Sinds de corona reset wordt in de culturele en creatieve sector volop geïnnoveerd om tijdelijke sluitingen en financiële verliezen te compenseren. Aanbieders van hoogwaardige culturele programma’s, zoals presentatie-instellingen en zelforganiserende collectieven, coördineren in hoog tempo digitale expositieruimtes, livestreams en online debatten, waarmee ze hun bestaande (offline en lokale) en nieuwe (online en mondiale) publiek bedienen. Soms ook tegelijkertijd, in een hybride evenement; met een beperkt live publiek én een onbeperkt aantal online bezoekers. Hoe zorgen zij dat beide groepen bij deze livecastings een gelijkwaardige ervaring hebben? En hoe benutten ze de potentie van dit opgenomen materiaal voor publicatie en blijvende publieksinteractie in hun digitaal (web)archief? Ad hoc coronaoplossingen behoeven nu toekomstbestendige doorontwikkeling. Met MKB’ers ontwikkelen we een langetermijnvisie op off/online kennisdeling van hun culturele aanbod, op voorwaarden van duurzaamheid en technologische onafhankelijkheid in het beheer en de data-opslag van hun gepubliceerde materiaal. Verregaande digitalisering en klimaatoverwegingen geven namelijk naast corona urgentie aan een visie op hybride programmering. In het onderzoek worden werkende principes ontwikkeld voor een langetermijnvisie op een hybride en kwalitatief hoogwaardig programma-aanbod, met het oog op het bedienen van nieuw en bestaand publiek na de corona reset, via participatieve livecasts van evenementen, de samenhangende verslaglegging daarvan middels publicaties die uiteindelijk in levende archieven te komen: Om het knelpunt van ‘schermmoeheid’ bij eindgebruikers van programma-aanbod te voorkomen, ontwikkelen we werkende principes in het oplossingsgebied ‘participatieve livecasting’, om de succespijler ‘gezamenlijke publiekservaring bij online evenementen’ te bewerkstelligen.
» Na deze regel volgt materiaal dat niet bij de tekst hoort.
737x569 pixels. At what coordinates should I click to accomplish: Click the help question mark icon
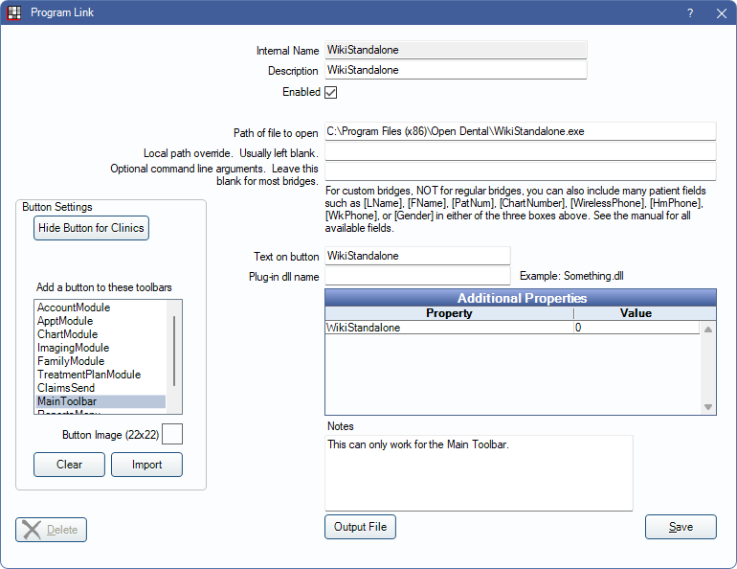coord(690,13)
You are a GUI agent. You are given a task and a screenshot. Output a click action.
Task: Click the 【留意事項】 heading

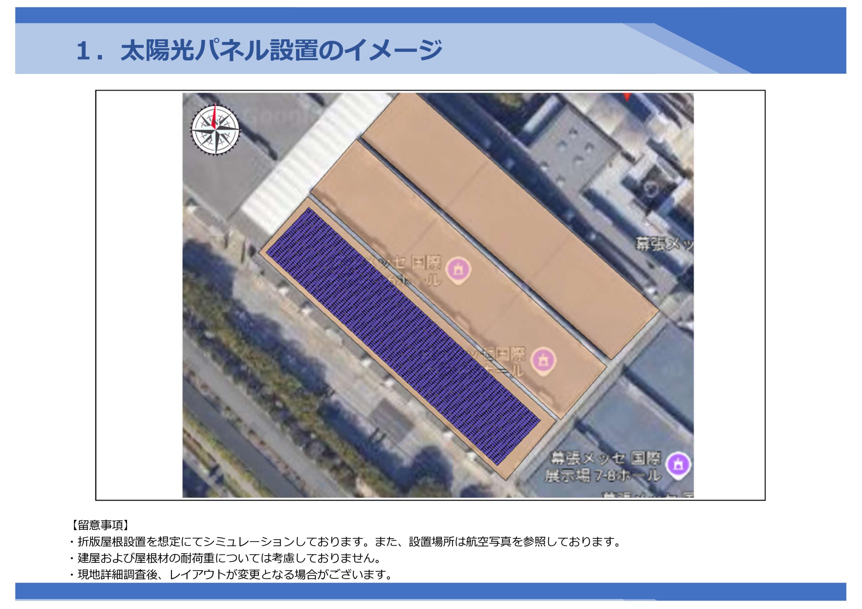tap(100, 525)
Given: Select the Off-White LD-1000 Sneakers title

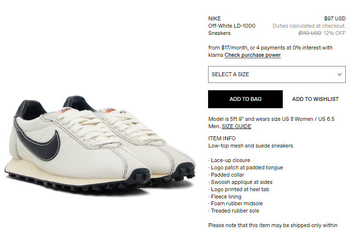Looking at the screenshot, I should click(x=232, y=30).
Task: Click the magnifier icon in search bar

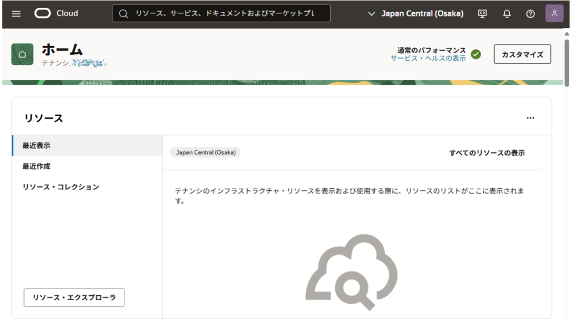Action: (x=124, y=13)
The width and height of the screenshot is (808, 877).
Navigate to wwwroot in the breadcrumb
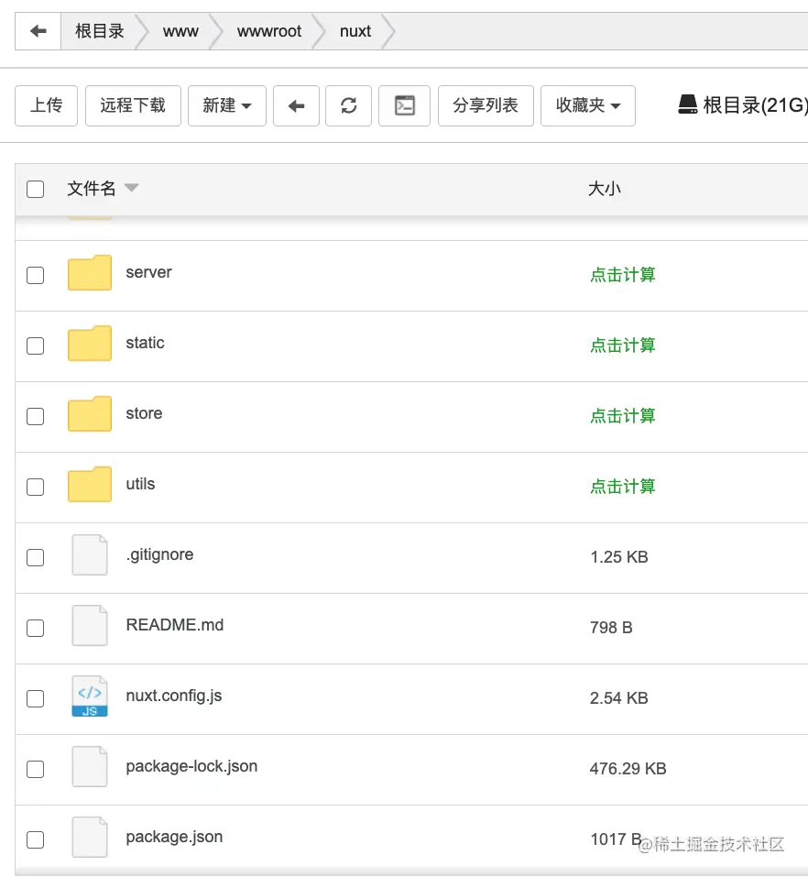(x=268, y=30)
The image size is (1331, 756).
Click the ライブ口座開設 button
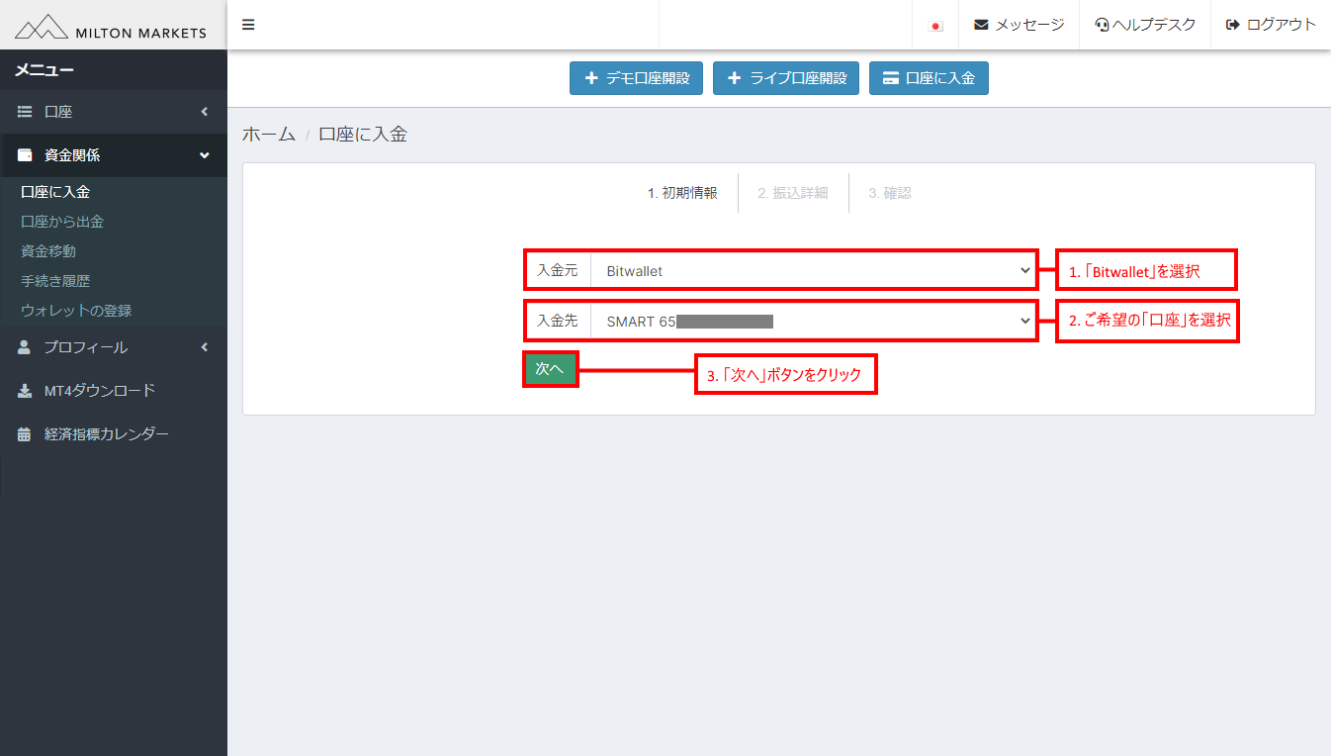click(x=786, y=77)
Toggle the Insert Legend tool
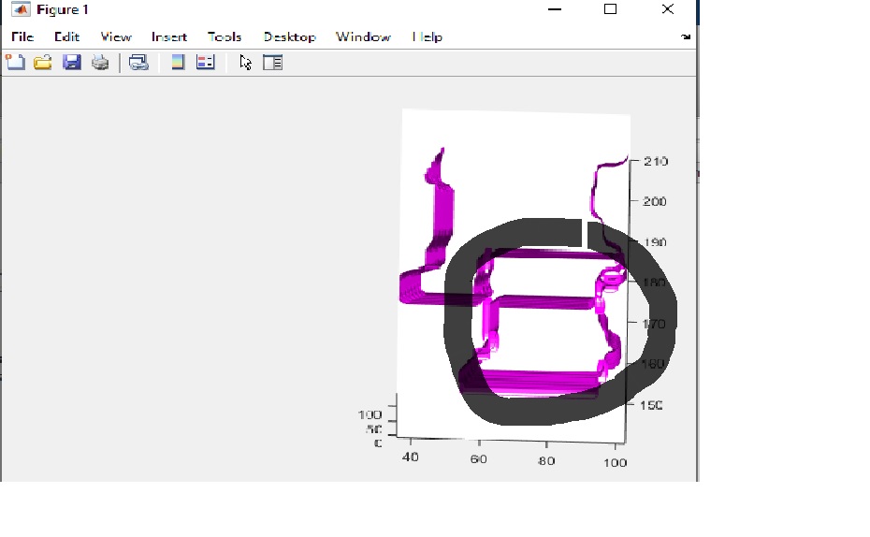 click(206, 63)
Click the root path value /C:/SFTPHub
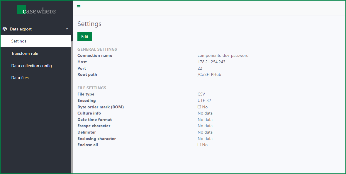This screenshot has height=174, width=346. pyautogui.click(x=209, y=74)
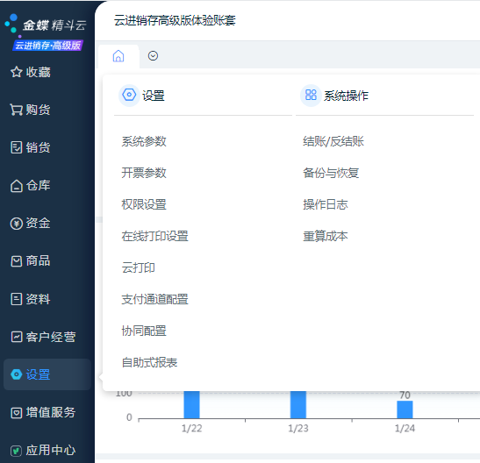
Task: Click the 购货 shopping cart icon
Action: pyautogui.click(x=16, y=110)
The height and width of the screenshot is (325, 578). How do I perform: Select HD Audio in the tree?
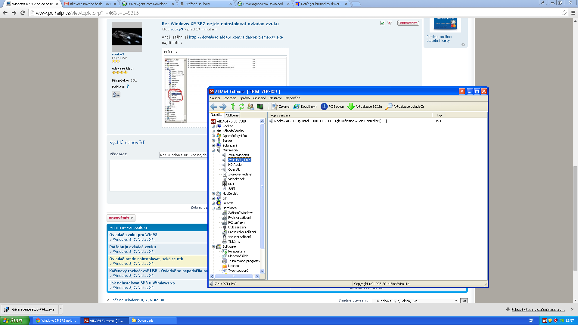tap(235, 165)
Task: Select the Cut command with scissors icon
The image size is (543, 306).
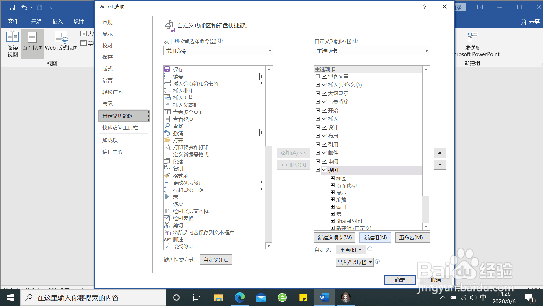Action: click(178, 225)
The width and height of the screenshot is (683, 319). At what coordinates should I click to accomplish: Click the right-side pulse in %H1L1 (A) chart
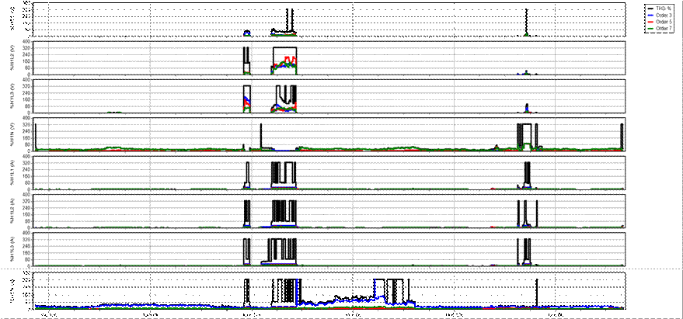click(x=527, y=172)
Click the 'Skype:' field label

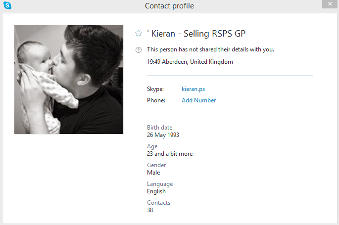tap(155, 89)
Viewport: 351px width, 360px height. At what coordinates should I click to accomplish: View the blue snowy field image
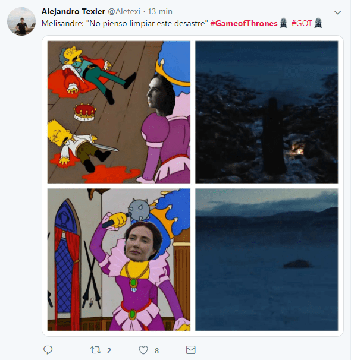[267, 260]
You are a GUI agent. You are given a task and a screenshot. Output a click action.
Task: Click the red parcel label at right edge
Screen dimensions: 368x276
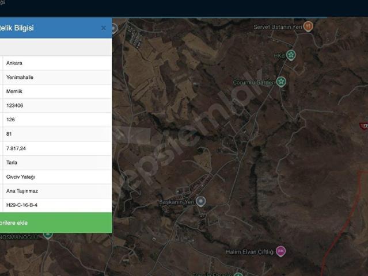tap(364, 126)
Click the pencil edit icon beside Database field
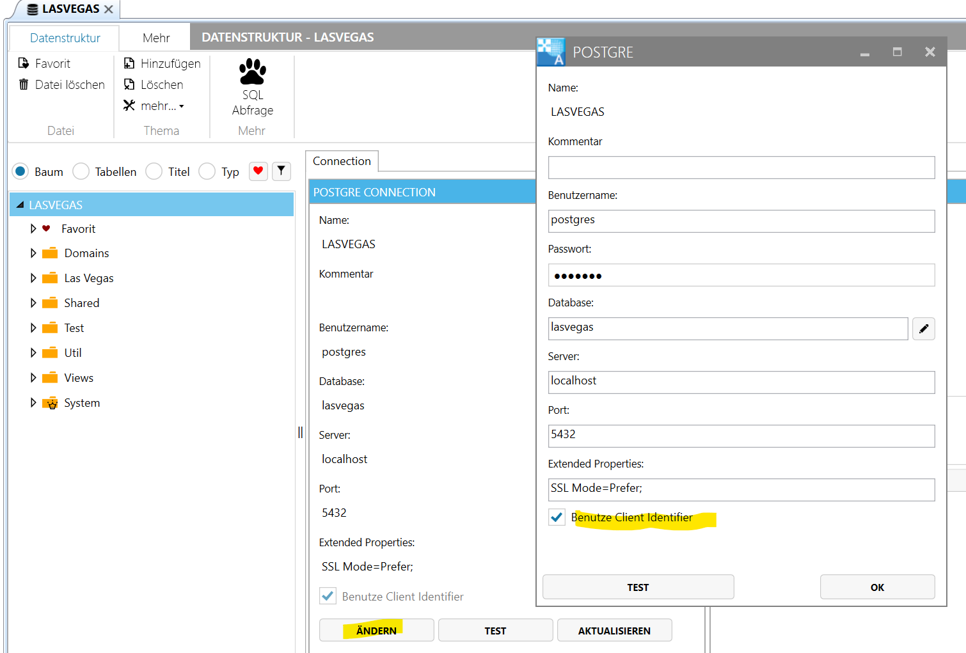 [x=923, y=329]
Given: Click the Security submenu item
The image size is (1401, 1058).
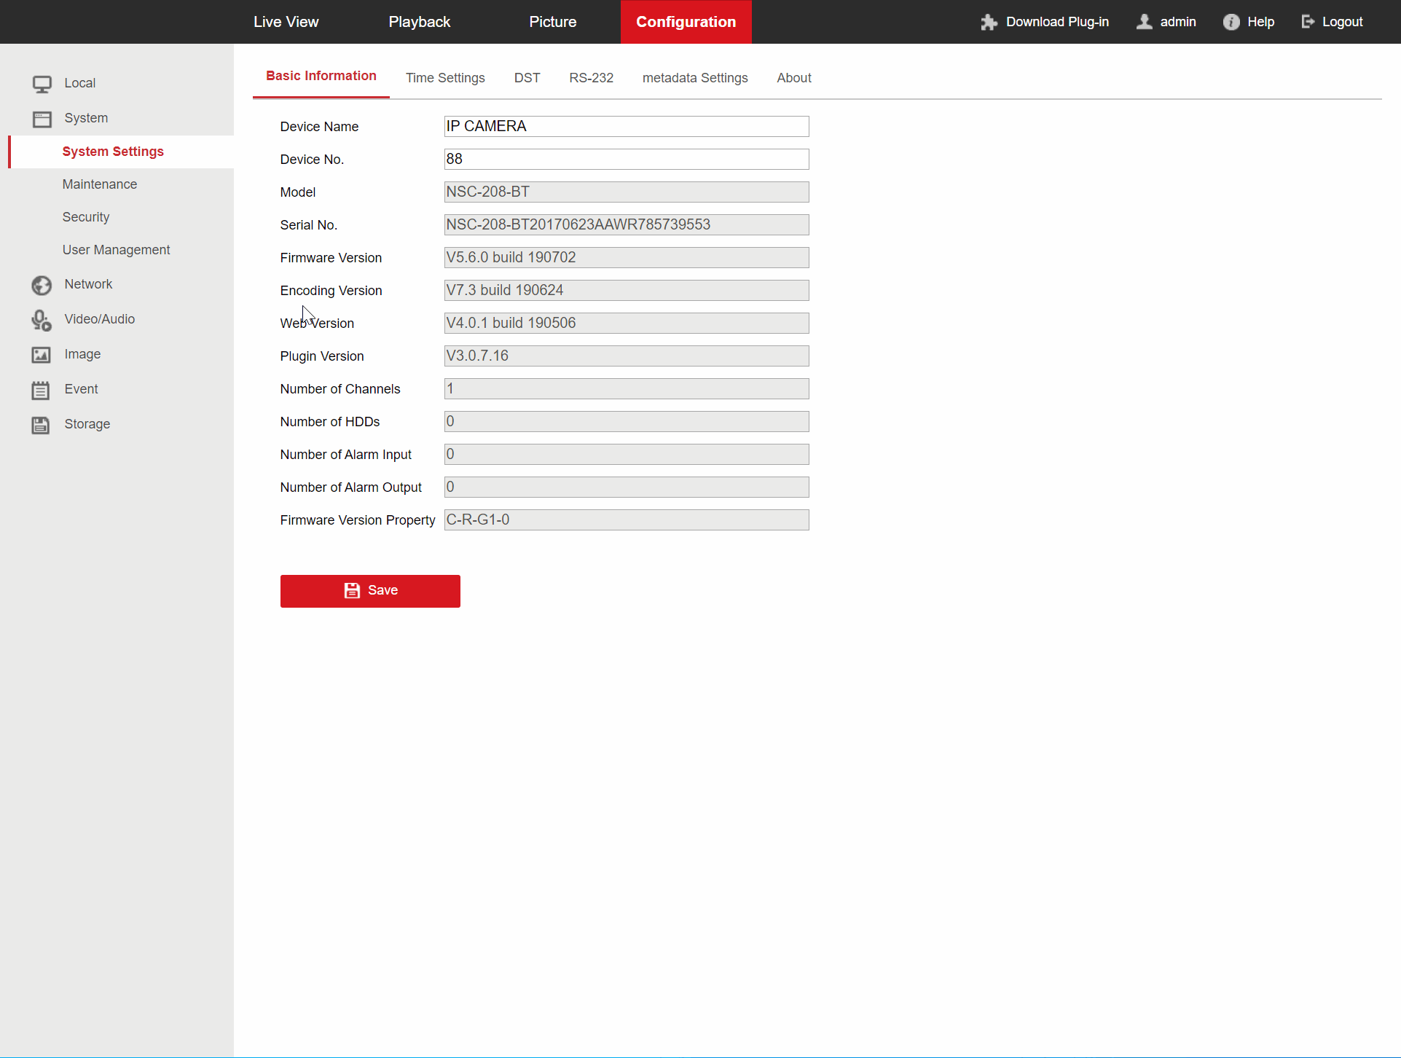Looking at the screenshot, I should pos(87,216).
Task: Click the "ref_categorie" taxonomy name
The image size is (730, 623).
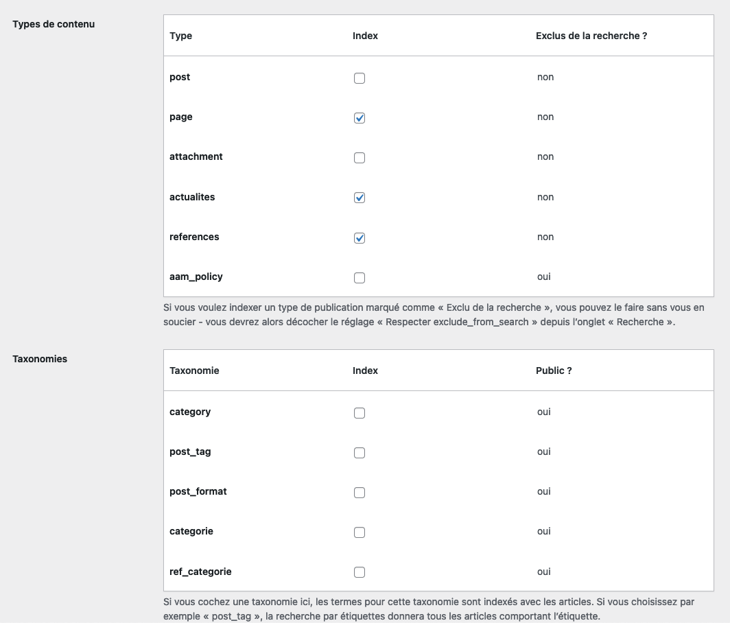Action: (x=200, y=571)
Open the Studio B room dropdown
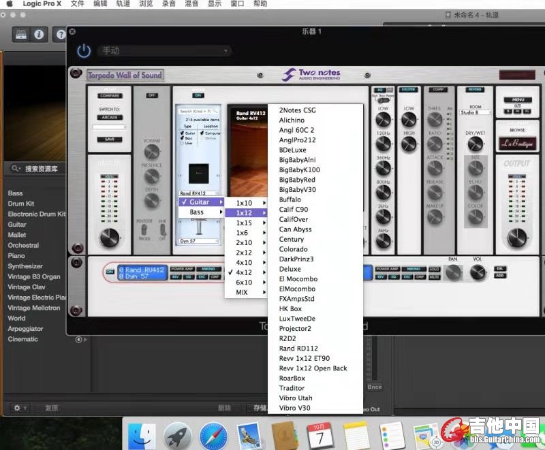The height and width of the screenshot is (450, 545). click(475, 112)
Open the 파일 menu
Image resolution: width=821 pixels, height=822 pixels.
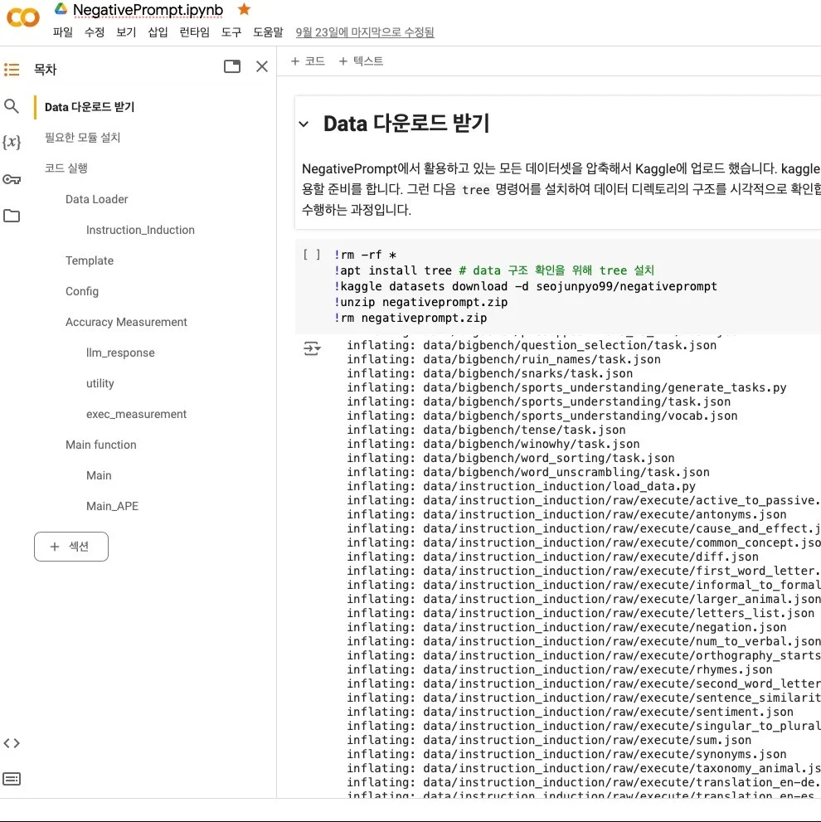[63, 32]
Om het knelpunt van ‘gefragmenteerde informatievoorziening’ bij programma-aanbieders te voorkomen, ontwikkelen we werkende principes in het oplossingsgebied ‘hybride publicaties’, om de succespijler ‘samenhang in off/online programma-aanbod’ te bewerkstelligen. Om het knelpunt van een ‘reactieve houding’ bij programma-aanbieders te voorkomen, ontwikkelen we werkende principes in het oplossingsgebied ‘levende archieven’, om de succespijler van een ‘anticiperende houding in de werkwijze van programma-aanbieders’ te bewerkstelligen.